■ **MATERIAL SUPPLIED**
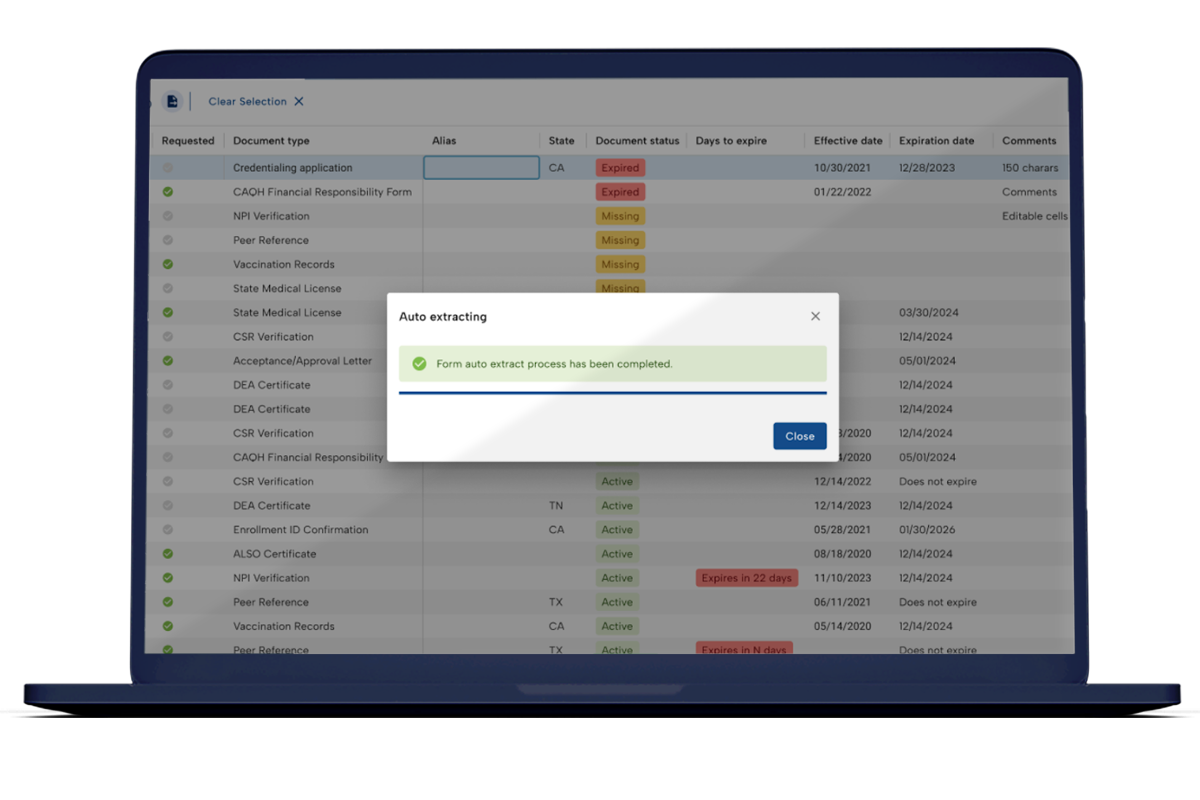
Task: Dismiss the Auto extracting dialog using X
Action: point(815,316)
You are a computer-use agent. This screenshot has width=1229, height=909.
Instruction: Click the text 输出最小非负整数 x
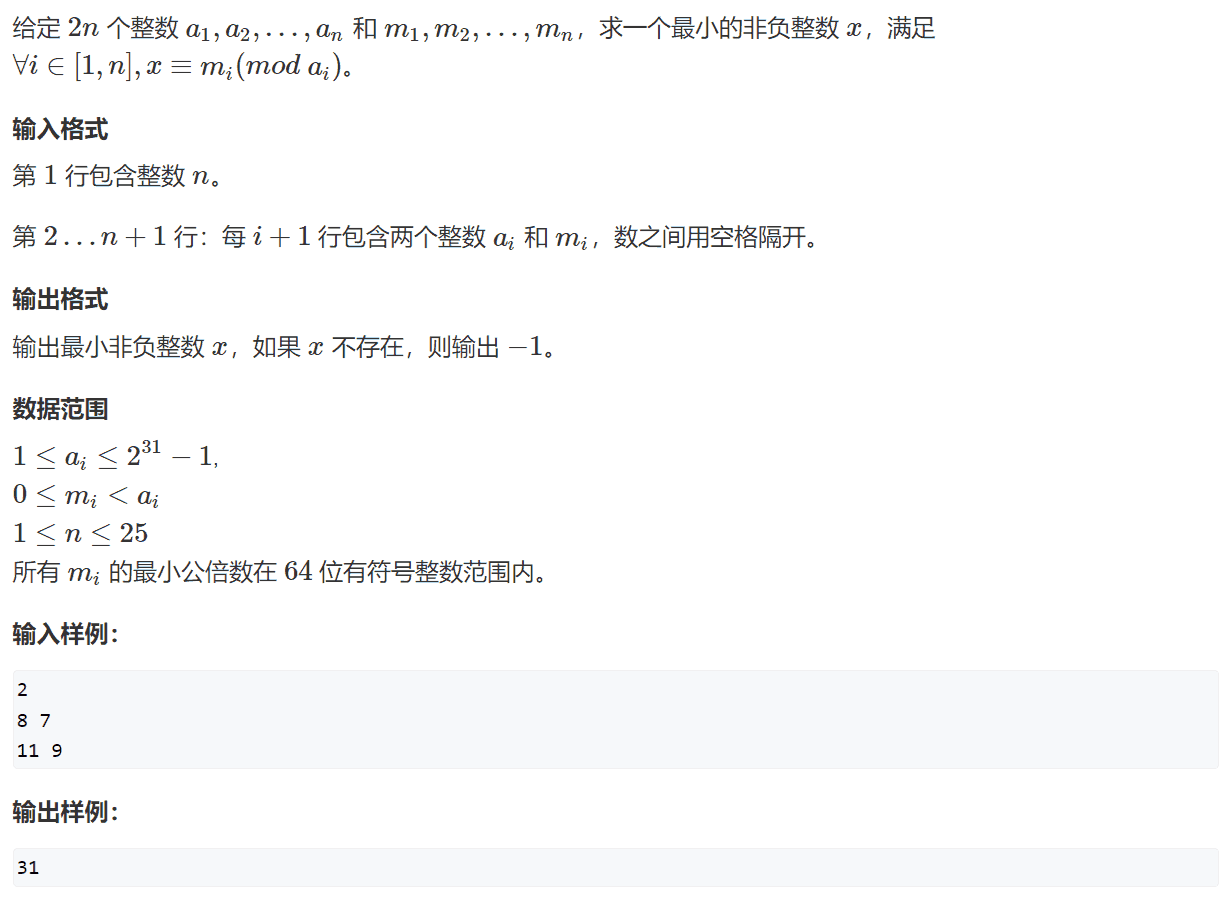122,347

■ **PROMPT**
Omit the pictures and print again exactly the lines from the one with "You are a computer-use" through the final line of the entries, both ends included.

■ **THE ANSWER**
You are a computer-use agent. This screenshot has width=1229, height=909.
Instruction: Click the text 输出最小非负整数 x
122,347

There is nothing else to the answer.